Illustration of the proposed crowd tracking using local features: a exemplary frame, b local features extraction using FAST, c feature tracks over time using RLOF

3.1 Extraction of local features

One of the key aspects of crowd tracking is feature extraction. Under the assumption that regions of low density crowd tend to present less dense local features compared to high-density crowd, we propose to use local features as a description of the crowd by relating dense or sparse local features to the crowd size. For local features, we assess features from accelerated segment test (FAST) [22].

Features from accelerated segment test is proposed for corner detection in a fast and a reliable way. It depends on a wedge model style corner detection. Also, it uses machine learning techniques to find automatically optimal segment test heuristics. The segment test criterion considers 16 surrounding pixels of each corner candidate P (of intensity \(I_P\)). Then, P is labeled as corner if there exist n contiguous pixels in the circle (of 16 pixels) that are all brighter than (\(I_P +t\)) or all darker than (\(I_P -t\)). In the experiments, n and t are set to 12 and 30, accordingly.

The reason behind selecting this feature for crowd measurement is as follows: FAST was proposed for corner detection in a reliable way. It has the advantage of being able to find small regions which are outstandingly different from their surrounding pixels. In addition, FAST was used in [7] to detect dense crowds from aerial images and the derived results demonstrate a reliable detection of crowded regions.

3.2 Local features tracking

Local features tracking is performed by assigning motion information to the detected features. In our framework, we apply the robust local optical flow (RLOF) [24, 25], which computes accurate sparse motion fields by means of a robust norm.Footnote 1 A common problem in local optical flow estimation is the choice of feature points to be tracked.

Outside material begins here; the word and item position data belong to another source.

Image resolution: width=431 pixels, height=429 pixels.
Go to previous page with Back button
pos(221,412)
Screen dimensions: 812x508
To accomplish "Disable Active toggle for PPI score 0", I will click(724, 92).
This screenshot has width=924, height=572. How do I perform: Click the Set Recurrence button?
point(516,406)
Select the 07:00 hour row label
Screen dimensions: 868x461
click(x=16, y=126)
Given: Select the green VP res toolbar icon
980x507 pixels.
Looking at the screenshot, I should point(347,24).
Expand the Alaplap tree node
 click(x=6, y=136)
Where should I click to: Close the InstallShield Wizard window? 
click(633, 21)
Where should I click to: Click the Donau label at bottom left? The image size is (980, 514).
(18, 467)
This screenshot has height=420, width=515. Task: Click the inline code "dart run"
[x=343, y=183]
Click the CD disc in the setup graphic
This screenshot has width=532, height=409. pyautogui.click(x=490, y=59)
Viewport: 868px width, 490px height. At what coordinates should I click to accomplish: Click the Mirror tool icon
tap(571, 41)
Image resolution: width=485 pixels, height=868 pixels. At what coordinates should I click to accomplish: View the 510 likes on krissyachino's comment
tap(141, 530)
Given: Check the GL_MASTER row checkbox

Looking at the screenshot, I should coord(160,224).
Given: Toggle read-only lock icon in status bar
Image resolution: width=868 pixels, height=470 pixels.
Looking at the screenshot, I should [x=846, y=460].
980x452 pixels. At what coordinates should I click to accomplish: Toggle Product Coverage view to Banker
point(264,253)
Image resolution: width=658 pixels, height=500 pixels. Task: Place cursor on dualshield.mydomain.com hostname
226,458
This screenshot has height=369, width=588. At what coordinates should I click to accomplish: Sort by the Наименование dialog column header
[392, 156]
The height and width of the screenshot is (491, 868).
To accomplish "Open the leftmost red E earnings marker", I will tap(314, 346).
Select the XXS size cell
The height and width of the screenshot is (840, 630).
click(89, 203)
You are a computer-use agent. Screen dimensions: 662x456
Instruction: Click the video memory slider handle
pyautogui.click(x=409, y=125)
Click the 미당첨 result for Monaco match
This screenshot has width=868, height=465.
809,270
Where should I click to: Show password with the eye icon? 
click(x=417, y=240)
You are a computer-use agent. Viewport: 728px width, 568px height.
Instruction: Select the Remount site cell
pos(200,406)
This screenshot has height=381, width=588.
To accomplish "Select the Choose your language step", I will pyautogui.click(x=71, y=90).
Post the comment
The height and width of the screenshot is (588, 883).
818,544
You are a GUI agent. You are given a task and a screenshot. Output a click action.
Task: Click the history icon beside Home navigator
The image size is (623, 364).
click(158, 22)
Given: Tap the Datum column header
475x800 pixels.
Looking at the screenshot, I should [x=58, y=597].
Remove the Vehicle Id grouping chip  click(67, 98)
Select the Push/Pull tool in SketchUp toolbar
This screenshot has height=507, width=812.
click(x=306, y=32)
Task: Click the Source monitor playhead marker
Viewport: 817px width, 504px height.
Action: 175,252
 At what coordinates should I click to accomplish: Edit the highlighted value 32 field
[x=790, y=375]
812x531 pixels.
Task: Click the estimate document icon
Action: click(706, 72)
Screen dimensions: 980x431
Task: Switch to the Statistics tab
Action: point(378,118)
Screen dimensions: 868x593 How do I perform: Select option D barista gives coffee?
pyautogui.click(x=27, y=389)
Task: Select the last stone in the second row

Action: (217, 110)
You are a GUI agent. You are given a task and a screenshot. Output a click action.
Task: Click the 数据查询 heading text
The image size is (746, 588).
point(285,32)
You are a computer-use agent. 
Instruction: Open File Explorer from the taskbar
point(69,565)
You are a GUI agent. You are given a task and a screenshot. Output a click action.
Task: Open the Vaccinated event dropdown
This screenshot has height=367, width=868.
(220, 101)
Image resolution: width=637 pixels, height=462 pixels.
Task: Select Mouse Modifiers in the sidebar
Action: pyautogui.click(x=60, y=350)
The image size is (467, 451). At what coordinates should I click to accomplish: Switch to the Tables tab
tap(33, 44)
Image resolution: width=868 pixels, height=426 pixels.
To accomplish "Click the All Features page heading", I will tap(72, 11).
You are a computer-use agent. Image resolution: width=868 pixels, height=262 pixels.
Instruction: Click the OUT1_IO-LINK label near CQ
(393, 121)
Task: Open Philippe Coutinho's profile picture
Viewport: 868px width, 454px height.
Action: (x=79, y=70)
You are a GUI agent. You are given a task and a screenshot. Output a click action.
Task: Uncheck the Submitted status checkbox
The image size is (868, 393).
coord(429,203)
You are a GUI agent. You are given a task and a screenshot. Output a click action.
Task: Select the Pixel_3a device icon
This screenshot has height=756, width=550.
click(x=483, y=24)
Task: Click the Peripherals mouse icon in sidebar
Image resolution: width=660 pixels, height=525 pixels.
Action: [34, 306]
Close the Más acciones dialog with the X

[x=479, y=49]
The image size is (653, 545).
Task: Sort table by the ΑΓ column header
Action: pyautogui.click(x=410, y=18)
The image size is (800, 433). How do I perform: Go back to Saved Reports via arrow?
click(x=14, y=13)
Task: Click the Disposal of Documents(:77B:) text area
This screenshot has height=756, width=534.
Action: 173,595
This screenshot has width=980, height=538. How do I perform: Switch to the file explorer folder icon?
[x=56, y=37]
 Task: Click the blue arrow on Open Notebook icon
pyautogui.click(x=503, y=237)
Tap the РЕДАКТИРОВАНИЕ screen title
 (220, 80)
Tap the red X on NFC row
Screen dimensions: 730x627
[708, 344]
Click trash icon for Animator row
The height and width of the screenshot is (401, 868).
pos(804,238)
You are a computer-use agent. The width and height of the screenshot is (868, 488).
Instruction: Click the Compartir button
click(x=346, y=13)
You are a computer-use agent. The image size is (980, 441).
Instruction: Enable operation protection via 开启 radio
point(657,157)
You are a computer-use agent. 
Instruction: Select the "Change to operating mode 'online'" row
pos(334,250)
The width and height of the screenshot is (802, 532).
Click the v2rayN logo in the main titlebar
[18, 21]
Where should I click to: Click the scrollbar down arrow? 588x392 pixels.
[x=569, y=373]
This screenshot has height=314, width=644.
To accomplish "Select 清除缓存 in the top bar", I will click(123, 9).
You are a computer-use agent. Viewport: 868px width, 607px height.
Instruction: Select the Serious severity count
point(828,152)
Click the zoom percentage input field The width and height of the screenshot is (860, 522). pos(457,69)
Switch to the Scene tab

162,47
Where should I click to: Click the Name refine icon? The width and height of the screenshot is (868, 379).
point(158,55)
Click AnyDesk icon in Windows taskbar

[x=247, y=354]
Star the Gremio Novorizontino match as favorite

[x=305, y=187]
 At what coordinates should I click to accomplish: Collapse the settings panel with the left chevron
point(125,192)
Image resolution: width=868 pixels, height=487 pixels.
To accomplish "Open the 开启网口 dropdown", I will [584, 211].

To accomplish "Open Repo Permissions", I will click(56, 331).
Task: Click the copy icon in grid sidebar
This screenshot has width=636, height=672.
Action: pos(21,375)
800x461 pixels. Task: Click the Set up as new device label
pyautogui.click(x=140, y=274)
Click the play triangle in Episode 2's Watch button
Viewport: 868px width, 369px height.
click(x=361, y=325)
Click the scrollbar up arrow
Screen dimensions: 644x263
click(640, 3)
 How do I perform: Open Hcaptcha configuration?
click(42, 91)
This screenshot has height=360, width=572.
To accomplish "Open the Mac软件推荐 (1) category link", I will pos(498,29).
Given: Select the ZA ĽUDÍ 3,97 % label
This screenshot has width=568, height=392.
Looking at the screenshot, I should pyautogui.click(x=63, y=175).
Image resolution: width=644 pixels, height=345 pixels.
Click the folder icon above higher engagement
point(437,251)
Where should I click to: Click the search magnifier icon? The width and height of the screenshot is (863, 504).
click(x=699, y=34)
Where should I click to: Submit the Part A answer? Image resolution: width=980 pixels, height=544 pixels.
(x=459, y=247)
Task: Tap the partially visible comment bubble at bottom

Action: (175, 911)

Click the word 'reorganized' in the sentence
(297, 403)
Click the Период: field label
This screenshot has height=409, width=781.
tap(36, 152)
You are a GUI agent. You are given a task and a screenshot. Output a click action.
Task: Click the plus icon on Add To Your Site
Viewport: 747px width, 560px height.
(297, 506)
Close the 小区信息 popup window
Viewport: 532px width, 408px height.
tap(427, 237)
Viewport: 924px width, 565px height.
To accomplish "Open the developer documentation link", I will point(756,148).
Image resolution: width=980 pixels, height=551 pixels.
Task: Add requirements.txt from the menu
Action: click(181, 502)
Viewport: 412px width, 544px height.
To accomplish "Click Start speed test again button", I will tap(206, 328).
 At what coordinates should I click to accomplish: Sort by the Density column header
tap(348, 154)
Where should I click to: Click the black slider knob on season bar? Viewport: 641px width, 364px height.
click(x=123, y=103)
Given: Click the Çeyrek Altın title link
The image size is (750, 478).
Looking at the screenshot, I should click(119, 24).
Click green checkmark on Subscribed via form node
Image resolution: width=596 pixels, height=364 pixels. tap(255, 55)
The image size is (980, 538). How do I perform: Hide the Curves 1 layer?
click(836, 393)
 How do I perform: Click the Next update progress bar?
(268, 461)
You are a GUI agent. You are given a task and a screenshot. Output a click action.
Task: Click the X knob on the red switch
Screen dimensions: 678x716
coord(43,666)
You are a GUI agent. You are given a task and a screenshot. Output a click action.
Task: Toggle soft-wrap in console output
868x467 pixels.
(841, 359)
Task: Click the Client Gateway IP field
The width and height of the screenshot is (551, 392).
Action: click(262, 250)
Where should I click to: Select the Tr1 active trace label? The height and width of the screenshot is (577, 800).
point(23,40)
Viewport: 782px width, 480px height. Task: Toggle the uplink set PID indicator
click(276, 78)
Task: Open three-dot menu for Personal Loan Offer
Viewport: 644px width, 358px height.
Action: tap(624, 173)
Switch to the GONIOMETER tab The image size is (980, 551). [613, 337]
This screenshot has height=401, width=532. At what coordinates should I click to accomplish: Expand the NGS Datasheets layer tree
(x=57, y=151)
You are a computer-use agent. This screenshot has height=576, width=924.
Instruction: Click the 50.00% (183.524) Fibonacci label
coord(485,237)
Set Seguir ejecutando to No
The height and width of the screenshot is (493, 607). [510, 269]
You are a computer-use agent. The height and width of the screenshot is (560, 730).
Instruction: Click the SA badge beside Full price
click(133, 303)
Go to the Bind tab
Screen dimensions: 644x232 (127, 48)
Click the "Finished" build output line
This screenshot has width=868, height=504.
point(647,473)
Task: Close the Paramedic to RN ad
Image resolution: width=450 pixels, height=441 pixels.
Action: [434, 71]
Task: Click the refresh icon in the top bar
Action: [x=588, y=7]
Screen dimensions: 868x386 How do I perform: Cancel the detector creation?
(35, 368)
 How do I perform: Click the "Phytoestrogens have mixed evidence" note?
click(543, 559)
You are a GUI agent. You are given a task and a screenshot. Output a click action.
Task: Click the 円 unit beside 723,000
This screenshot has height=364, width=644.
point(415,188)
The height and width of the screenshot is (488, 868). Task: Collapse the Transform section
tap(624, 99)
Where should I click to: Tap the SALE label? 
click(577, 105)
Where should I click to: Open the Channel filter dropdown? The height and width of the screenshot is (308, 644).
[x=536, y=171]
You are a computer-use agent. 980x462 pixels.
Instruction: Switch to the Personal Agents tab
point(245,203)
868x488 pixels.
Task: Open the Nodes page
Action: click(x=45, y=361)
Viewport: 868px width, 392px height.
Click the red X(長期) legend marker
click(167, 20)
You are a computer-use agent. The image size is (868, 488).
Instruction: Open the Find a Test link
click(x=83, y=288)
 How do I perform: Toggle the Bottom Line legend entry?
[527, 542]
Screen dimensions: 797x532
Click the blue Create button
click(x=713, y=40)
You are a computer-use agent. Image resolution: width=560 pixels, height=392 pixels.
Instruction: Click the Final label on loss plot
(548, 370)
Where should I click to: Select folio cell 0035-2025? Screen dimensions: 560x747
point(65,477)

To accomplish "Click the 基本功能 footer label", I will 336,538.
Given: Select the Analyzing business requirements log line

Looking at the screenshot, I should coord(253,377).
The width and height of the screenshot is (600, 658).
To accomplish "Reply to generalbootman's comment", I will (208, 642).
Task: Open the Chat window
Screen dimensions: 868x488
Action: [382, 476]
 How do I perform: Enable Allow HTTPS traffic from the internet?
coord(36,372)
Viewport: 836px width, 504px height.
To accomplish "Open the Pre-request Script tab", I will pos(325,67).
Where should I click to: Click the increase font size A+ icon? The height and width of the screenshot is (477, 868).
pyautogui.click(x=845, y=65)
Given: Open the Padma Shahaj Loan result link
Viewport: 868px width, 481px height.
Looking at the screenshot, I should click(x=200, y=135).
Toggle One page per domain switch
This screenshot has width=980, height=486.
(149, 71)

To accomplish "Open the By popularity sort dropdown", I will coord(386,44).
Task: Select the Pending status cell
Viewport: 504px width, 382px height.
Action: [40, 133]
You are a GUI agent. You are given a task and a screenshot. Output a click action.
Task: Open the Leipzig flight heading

Depending on texture and local gradient information, these points often do not lie on the center of an object but rather at its borders and can thus be easily affected by other motion patterns or by occlusion. While RLOF handles these noise effects better than the standard Kanade-Lucas-Tomasi (KLT) feature tracker [27], it is still not prone against all errors. This is why we establish a forward-backward verification scheme where the resulting position of a point is used as input to the same motion estimation step from the second frame into the first one. Points for which this “reverse motion” does not result in their respective initial position are discarded. For all other points, motion information is aggregated to form trajectories by connecting motion vectors computed on consecutive frames. This results a set \({\mathcal {T}}_k\) of \(n_k \) trajectories in every time step k:

$$\begin{aligned} {\mathcal {T}}_k= & {} \left\{ T^k_1,\ldots ,T^k_{n_k} | \right. \nonumber \\ T^k_i= & {} \left. \left\{ X_i\left( k-\varDelta t^k_i \right) , Y_i\left( k-\varDelta t^k_i\right) ,\ldots , X_i(k),Y_i(k)\right\} \right\} \nonumber \\ \end{aligned}$$
(1)

where \(\varDelta t^k_i\) denotes temporal interval between the start and the current frames of a trajectory \(T^k_i\). \(\left( X_i\big (k\!-\!\varDelta t^k_i \big ), Y_i\big (k\!-\!\varDelta t^k_i \big )\right) \), and \((X_i(k),Y_i(k))\) are the coordinates of the feature point at its start and current frames, respectively. The advantage of using trajectories in our system instead of computing the motion vectors only between two consecutive frames is that outliers can be filtered out and the overall motion information is more reliable and less affected by noise, more details about processing these trajectories are presented in the next section.

4 Crowd event attributes

For crowd event attributes, we simultaneously consider local density, speed and orientation. These attributes are extracted from our proposed sparse feature tracking framework described in Sect. 3. For local density, a probability density function (pdf) on the positions of moving local features using a Gaussian kernel density is computed, whereas, speed and orientation are estimated from motion vectors. An illustration of the modules of crowd attributes extraction is shown in Fig. 2.

Fig. 2
figure 2

Illustration of the proposed crowd attributes: crowd tracking using local features, estimation of crowd density map after distinction between moving (green) and static (red) features, estimation of speed and flow direction from motion vectors

4.1 Local crowd density

Our proposed local crowd density is estimated by measuring how close local features are. This is based on the observation the more local features come towards each other, the higher crowd density is perceived. Since the extracted local features defined in Sect. 3.1 contain components irrelevant to the crowd density, we need to add a separation step between foreground and background entities to our system. This feature selection process can be optimally done by computing the overall motion \(\varGamma ^k_i\) of each trajectory \(T^k_i\) (tracks of an extracted local feature). \(\varGamma ^k_i\), which denotes the average displacement between \(\left( k-\varDelta t^k_i \right) \)th and the current frame k, is compared to a small constant \(\zeta \) (set to 1). Moving features are then identified by the relation \(\varGamma ^k_i >\zeta \) while others are considered as part of static background.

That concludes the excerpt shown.